I’ve always had stomach problems. Bad digestion. Constipation. Stomach aches. Lately, I feel it softening, relaxing, like heretofore it’s been anticipating a punch.
So much about me is a mystery. Why is that? Am I holding back stuff from me?
4 pm: His stomach growled. Night descended. He took a hot bath and read. After, he pulled on his flannel pajamas, wrapped himself in his robe, sank down into his chair and journaled.
Here’s another thing in the mystery category: The other day, at the Town Tavern with friends, I took a swig of beer, and I couldn’t swallow, my throat just locked up on me. I panicked. It took every self control mechanism I had not to just spew it out in front of everybody. Finally, I relaxed enough to swallow. Weird. Does that happen to other people?
And another: I was in the kitchen at the Salal making oatmeal. I thought I was alone, and when I turned around, there was April. I fell to the floor, I mean, literally, my knees buckled, and I went down, I was so frightened by her appearance. She looked at me like I was crazy. She said I needed to relax. Duh.

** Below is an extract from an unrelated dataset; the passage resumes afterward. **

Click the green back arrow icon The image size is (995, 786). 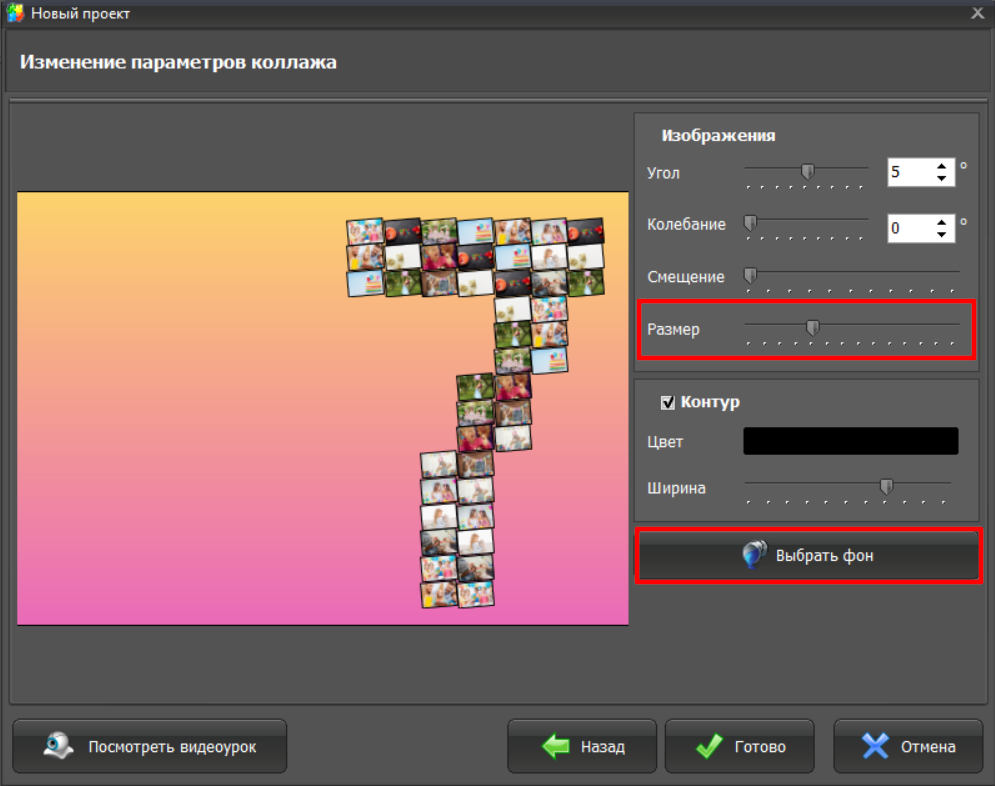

The wind rapped on the windows. The house shook. He opened his futon and promised himself, as he lay down and threw a blanket over himself, that he wouldn’t let himself fall asleep.
When he reopened his eyes, it was morning. Woozy, he stood up. Lack of food was taking a toll.
He resolved he would spend the day listening to music, really getting into it, dancing. He placed Rachmaninoff’s Piano Concerto #2 on the turntable. The music flowed, so delicate, so gentle. He was swept into a river of tears.
Why am I so sad? It scares me, like it’s a bottomless pit.
I don’t like being alone, depression creeps up.
Then I’m afraid I won’t be able to pull myself out of it.
I don’t like this.
Jerry slapped on some happy music: Huey Lewis and the News. He hopped, jumped and danced all around the apartment. It didn’t work. A heaviness pressed down on his spirit. He collapsed onto his folded up futon in the living room.
Across the way, he gazed at his bedroom, with its closed door, as it always was.
OK, here’s another mystery: Why don’t I sleep in the bedroom? I only go in there to dress. Something prevents me from sleeping there. I’m more comfortable out in the living room.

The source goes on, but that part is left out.